Deep DiveReviewed 2026-06-18·THORChain Docs

Why every external-asset swap routes through RUNE liquidity.

RUNE as the Universal Settlement Asset

RUNE is not just a governance or security token — it is the backbone that makes THORChain’s cross-chain AMM possible.

The Settlement Layer

Every swap between two external assets on THORChain must route through RUNE:

BTC → RUNE → ETH

This design has profound implications:

  • Every liquidity pool is paired against RUNE (BTC/RUNE, ETH/RUNE, etc.).
  • RUNE provides deep, shared liquidity across all pools.
  • Price discovery and slippage calculations are unified through a single asset.

Why This Architecture?

Traditional multi-asset AMMs require every pair to have direct liquidity (BTC/ETH, BTC/USDT, etc.).

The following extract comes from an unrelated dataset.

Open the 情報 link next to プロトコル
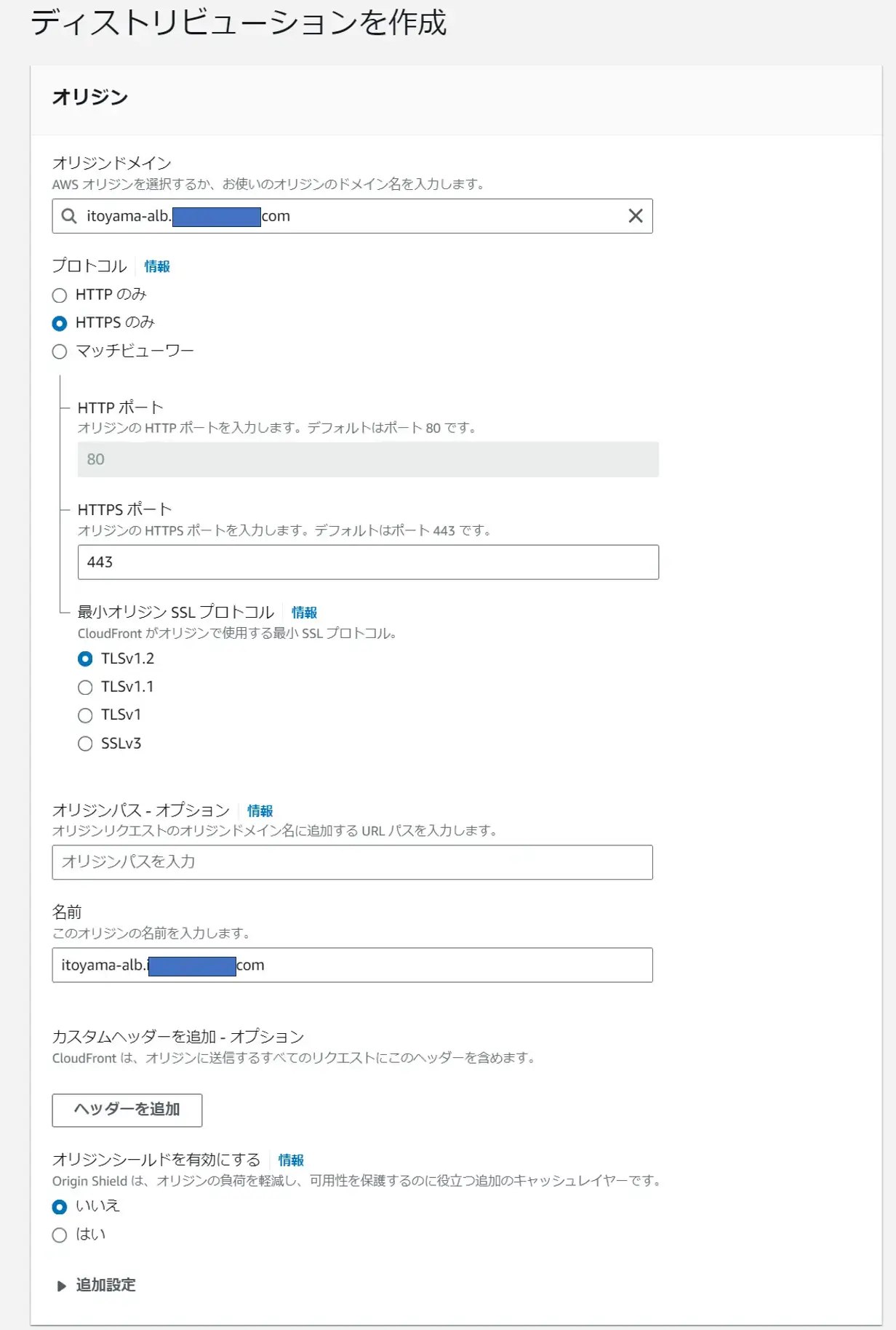896x1330 pixels. click(157, 266)
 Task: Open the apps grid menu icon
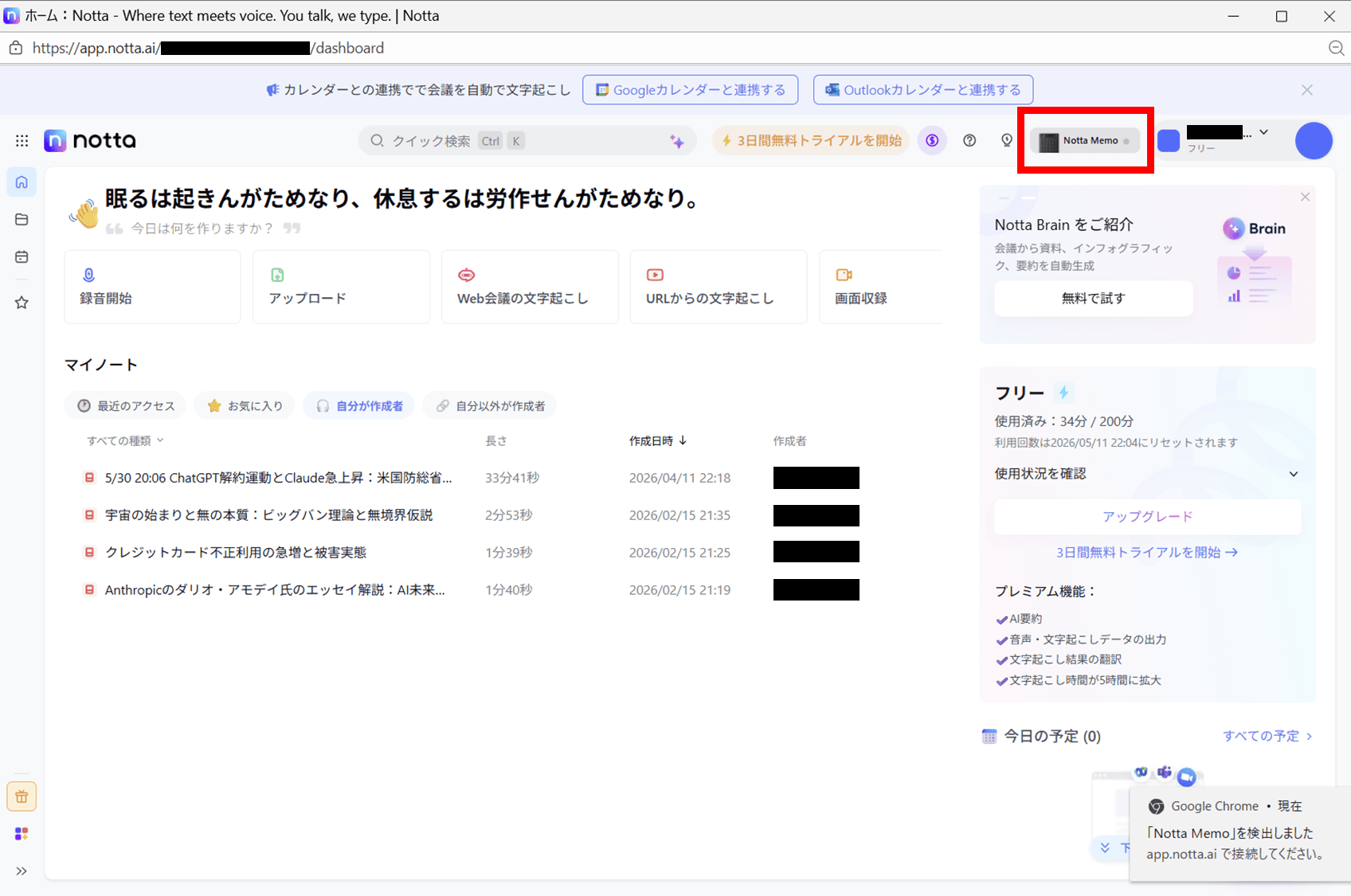coord(22,141)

This fragments liquidity and creates poor prices for exotic pairs.

By forcing all trades through RUNE, THORChain achieves:

  • Unified liquidity depth — capital in any RUNE pool helps every other pool.
  • Simple pricing — only one price per asset needs to be tracked (asset/RUNE).
  • Economic security — RUNE bonds and liquidity are tightly coupled.

Practical Effects

  • Large trades in one pool can affect pricing in seemingly unrelated pools because they all share the RUNE side.
  • RUNE acts as a "universal gas token" for the liquidity layer.
  • The Incentive Pendulum directly modulates how much RUNE flows into bonding vs. pooling.

RUNE’s role as settlement asset is one of the most under-appreciated but fundamental aspects of THORChain’s design. It is what allows the protocol to scale to many chains without liquidity fragmentation.